Pomeriggio del 30 maggio 1976. La serie A è lì , soltanto a un punto . Il Novara deve assolutamente vincere. All’undicesimo del primo tempo di Novara – Ternana , Nini Udovicich si rompe il menisco. “La gamba sembrava un orsetto, tanto era gonfia”. La partita finisce 0-0. La classifica recita così: Genoa e Foggia 43, Brescia e Varese 42, Novara e Catanzaro 41. E lui deve saltare i quasi spareggi di Catanzaro e Foggia. Dove tutto sfuma: “I dirigenti vengono perfino a casa mia per incoraggiarmi a tornare in campo . Io quando ho visto che il ginocchio continuava a farmi male, ho deciso di chiudere col calcio. Ma avevo fatto di tutto per non smettere. Il rimpianto più grande è non aver potuto giocare in serie A” . Non sceglie lui il momento di smettere. Forse così si soffre meno. Tutti.
Prova ad allenare nel settore giovanile. Inutile dire di quale squadra. Ma senza averne l’attitudine, come per la fascia di capitano. E con un salvagente pronto.
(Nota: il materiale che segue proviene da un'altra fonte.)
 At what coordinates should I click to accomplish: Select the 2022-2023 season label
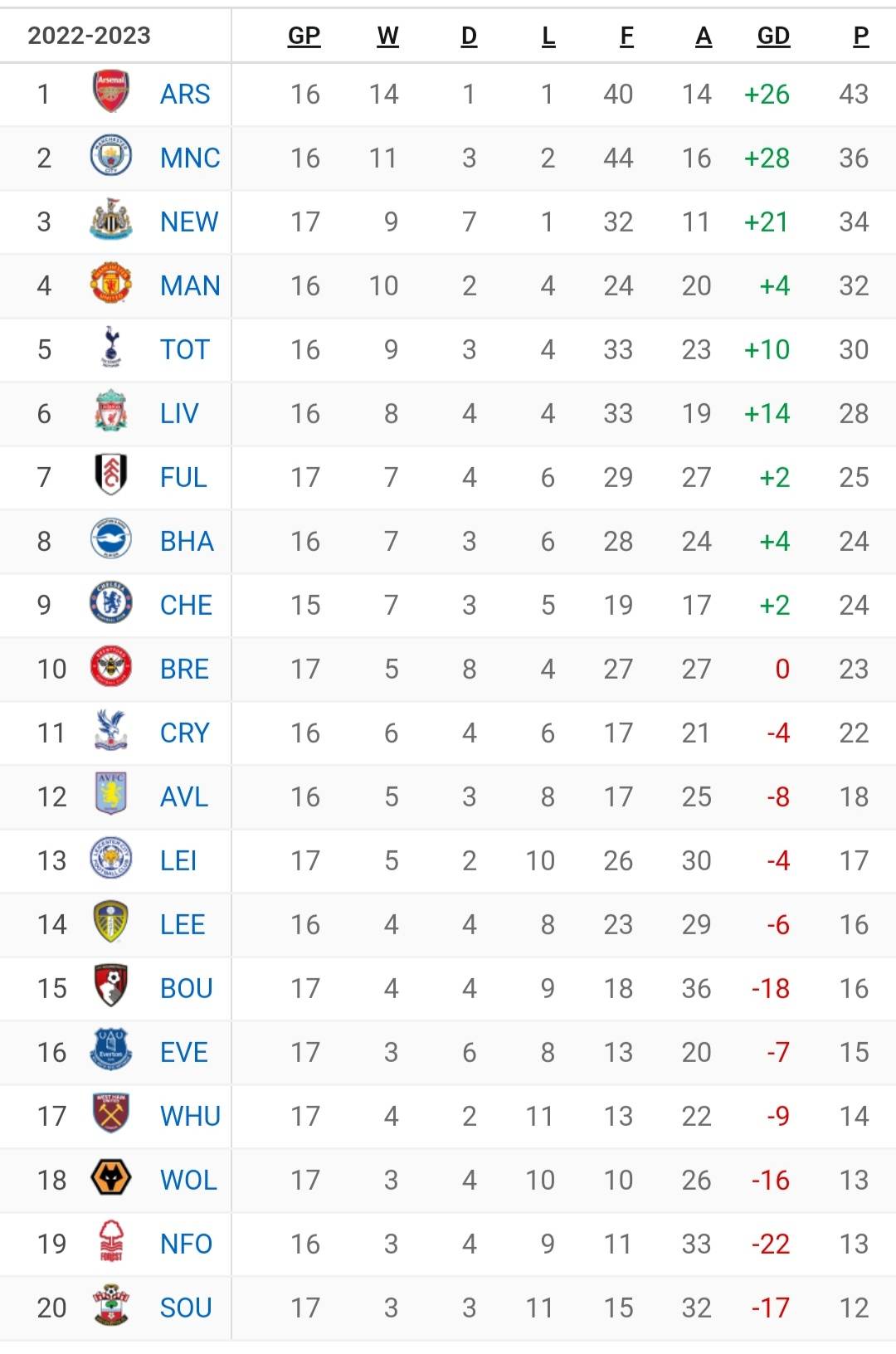pos(89,36)
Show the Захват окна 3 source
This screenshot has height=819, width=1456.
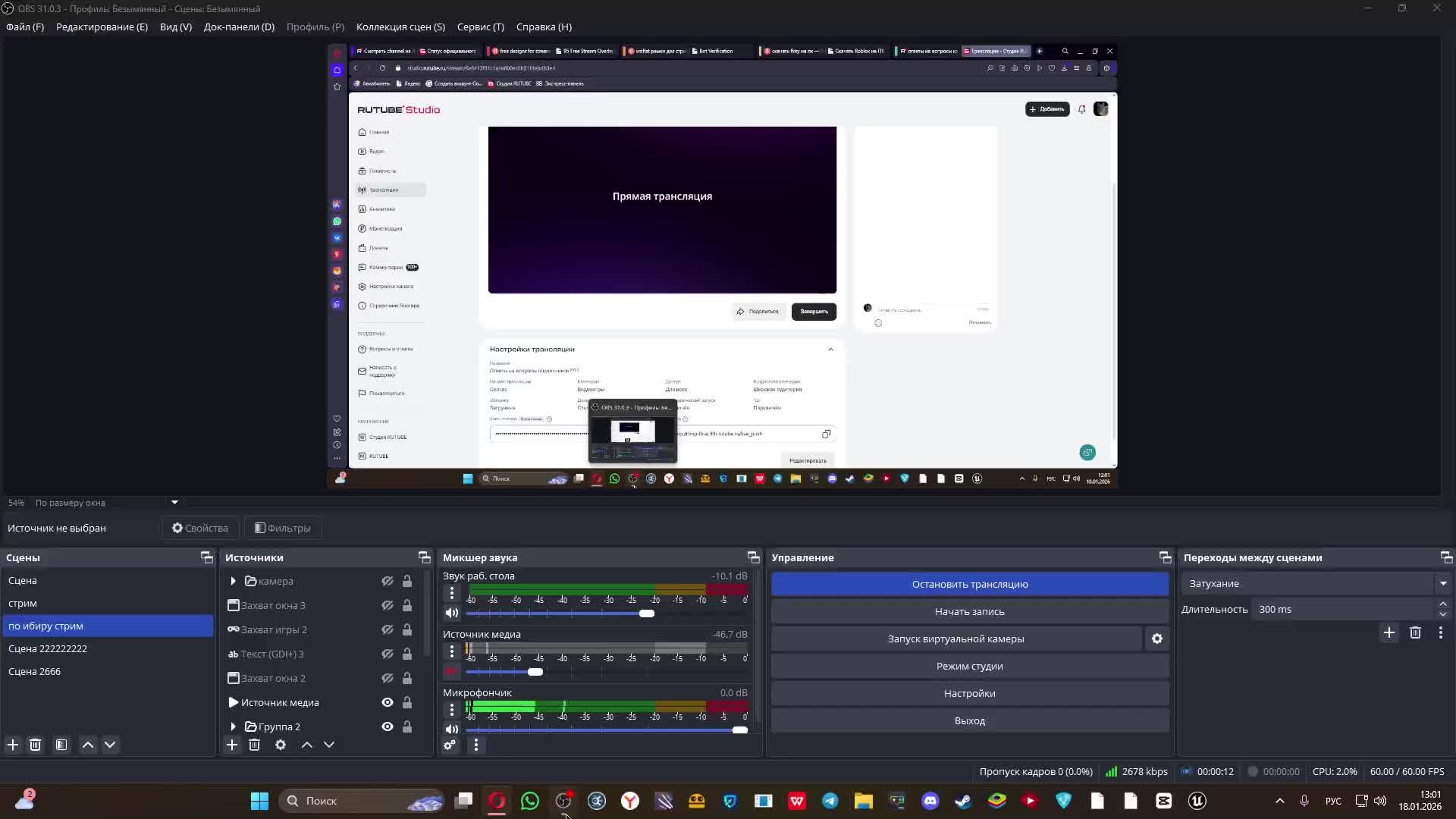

Fuori dal campo, l’umiltà e la dedizione sono intatte: “Ho chiesto al Novara la raccomandazione per il posto in banca. Sono entrato come commesso e sono andato in pensione come capo dell’ufficio commessi. Anche in quel caso una lunga e onorata carriera”. Una sera si affaccia al balcone della sua casa in via Augusto Righi . Vede i riflettori accesi dello stadio che adesso è intitolato a Silvio Piola. Sua moglie gli ha detto: “Nini questa notte è anche la tua. Te la meriti”.Lui la saluta. Una sciarpa azzurra al collo e ci va . E’ il settembre 2011 ed la prima casalinga di serie A del Novara dopo 55 anni.
Dall’altra parte c’è l’Inter, tra l’altro.
Che ne prende tre.
Quando torna a casa, Nini ha gli occhi lucidi: “C’era gente che puntava il dito verso di me e mi chiamava per dirmi le stesse parole di mia moglie. Mi hanno riconosciuto e salutato tutti. Mi sono sentito ripagato della sofferenza per quella serie A che mi è sempre sfuggita. Ragazzi abbiamo battuto Milano”.